Antoinette dans les Cévennes

Sur la route

Une heure et demie de kif au grand air. C’est le cadeau qu’offre Caroline Vignal pour son retour derrière la caméra. Un cheminement libérateur, mené vaillamment par la savoureuse Laure Calamy.

L’auteur de L’Île au trésor et de L’Étrange Cas du docteur Jekyll et de Mr Hyde l’avait déjà fait… Il en avait même tiré un autre livre, Voyage avec un âne dans les Cévennes, inspiration de ce film. Dans ce second long-métrage de Caroline Vignal, l’héroïne emprunte, à son tour, le fameux chemin que Robert Louis Stevenson foula en 1878, et qui fut renommé GR 70. Mais le couple de l’ouvrage est inversé. Le duo homme/ânesse est devenu femme/âne. Un argument narratif, revu au féminin, sur lequel repose cette aventure réjouissante, comédie existentielle qui colle aux basques d’une marcheuse pas comme les autres. Une prof des écoles, accro à un homme marié, et qui, flouée par son amant au moment de partir ensemble en vacances, rejoint le même endroit que la petite famille officielle.

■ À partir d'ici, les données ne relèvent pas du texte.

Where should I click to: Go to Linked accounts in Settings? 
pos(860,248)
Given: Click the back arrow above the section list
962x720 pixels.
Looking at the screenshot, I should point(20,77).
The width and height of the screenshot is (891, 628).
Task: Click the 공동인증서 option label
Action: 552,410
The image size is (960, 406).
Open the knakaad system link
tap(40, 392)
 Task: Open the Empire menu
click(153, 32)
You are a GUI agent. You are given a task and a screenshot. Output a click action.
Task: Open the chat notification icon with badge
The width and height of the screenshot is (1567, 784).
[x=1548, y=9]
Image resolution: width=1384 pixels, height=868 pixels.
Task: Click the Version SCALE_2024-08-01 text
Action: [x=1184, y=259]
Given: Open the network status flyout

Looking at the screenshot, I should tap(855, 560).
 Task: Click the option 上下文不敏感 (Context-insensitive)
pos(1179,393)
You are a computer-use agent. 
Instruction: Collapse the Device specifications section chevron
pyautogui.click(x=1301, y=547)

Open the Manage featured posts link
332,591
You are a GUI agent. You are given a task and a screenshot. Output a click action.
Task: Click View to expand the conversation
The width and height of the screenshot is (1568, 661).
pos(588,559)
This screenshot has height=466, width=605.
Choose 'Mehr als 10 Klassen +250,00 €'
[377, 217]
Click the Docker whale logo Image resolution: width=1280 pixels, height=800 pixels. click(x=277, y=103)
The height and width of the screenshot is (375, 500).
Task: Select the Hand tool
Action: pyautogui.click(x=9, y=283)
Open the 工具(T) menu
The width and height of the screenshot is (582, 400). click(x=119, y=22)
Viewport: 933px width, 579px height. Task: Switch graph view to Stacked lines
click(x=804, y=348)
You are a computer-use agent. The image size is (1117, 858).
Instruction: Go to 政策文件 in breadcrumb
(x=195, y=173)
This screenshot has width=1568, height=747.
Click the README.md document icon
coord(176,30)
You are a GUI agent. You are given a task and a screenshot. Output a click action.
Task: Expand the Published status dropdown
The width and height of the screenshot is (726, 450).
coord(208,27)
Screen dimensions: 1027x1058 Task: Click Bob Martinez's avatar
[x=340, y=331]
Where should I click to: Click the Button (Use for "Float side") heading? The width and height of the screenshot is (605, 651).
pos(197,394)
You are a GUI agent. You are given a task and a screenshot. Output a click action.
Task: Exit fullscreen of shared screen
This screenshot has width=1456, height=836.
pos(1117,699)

Mais la réalisatrice ne joue pas que la carte du quiproquo. Elle dessine avant tout le portrait d’une femme. Enthousiaste, impulsive, amoureuse. Prête à utiliser ses élèves en culottes courtes pour déclarer sa flamme en spectacle de fin d‘année, via un tube de Véronique Sanson, comme à s’embarquer dans un périple solitaire avec un animal qu’elle ne connaît pas. Du burlesque, du loufoque, jamais loin de l’émotion viscérale. Vingt ans après son premier film, Les Autres Filles, Caroline Vignal tricote les humeurs avec un dosage bien senti. Antoinette en découvre autant sur elle-même que sur le décor ressourçant qu’elle traverse. Mêlant les genres, l’auteure convoque aussi le conte et le western, semés d’animaux, d’une cavalière rebouteuse et d’un motard charmant nommé « Shériff », dans un format Scope lumineux, grâce aux images de Simon Beaufils.



La caméra se meut dans l’espace autant qu’elle suit de près les battements de cœur. Mouvement et énergie accompagnent la renaissance d’Antoinette. Pour porter cet élan, une actrice au talent enfin déployé dans un premier rôle de long-métrage : Laure Calamy. Capable de passer en une seconde de la tornade à l’abattement, elle creuse toute la gamme de son jeu, en pleine marche comme à l’arrêt. Seule, face à l’impayable équidé Patrick, comme avec ses partenaires de passage, de l’excellent Benjamin Lavernhe à l’épatante Olivia Côte, qui assure un savoureux monologue, en passant par une ribambelle de visages judicieusement choisis (Marie Rivière – clin d’œil au Rayon vert de Rohmer -, Lucia Sanchez, Maxence Tual, Jean-Pierre Martins…). Antoinette dans les Cévennes fait du bien, avec modestie et finesse, tout en mariant harmonieusement le ton personnel et l’ardeur populaire.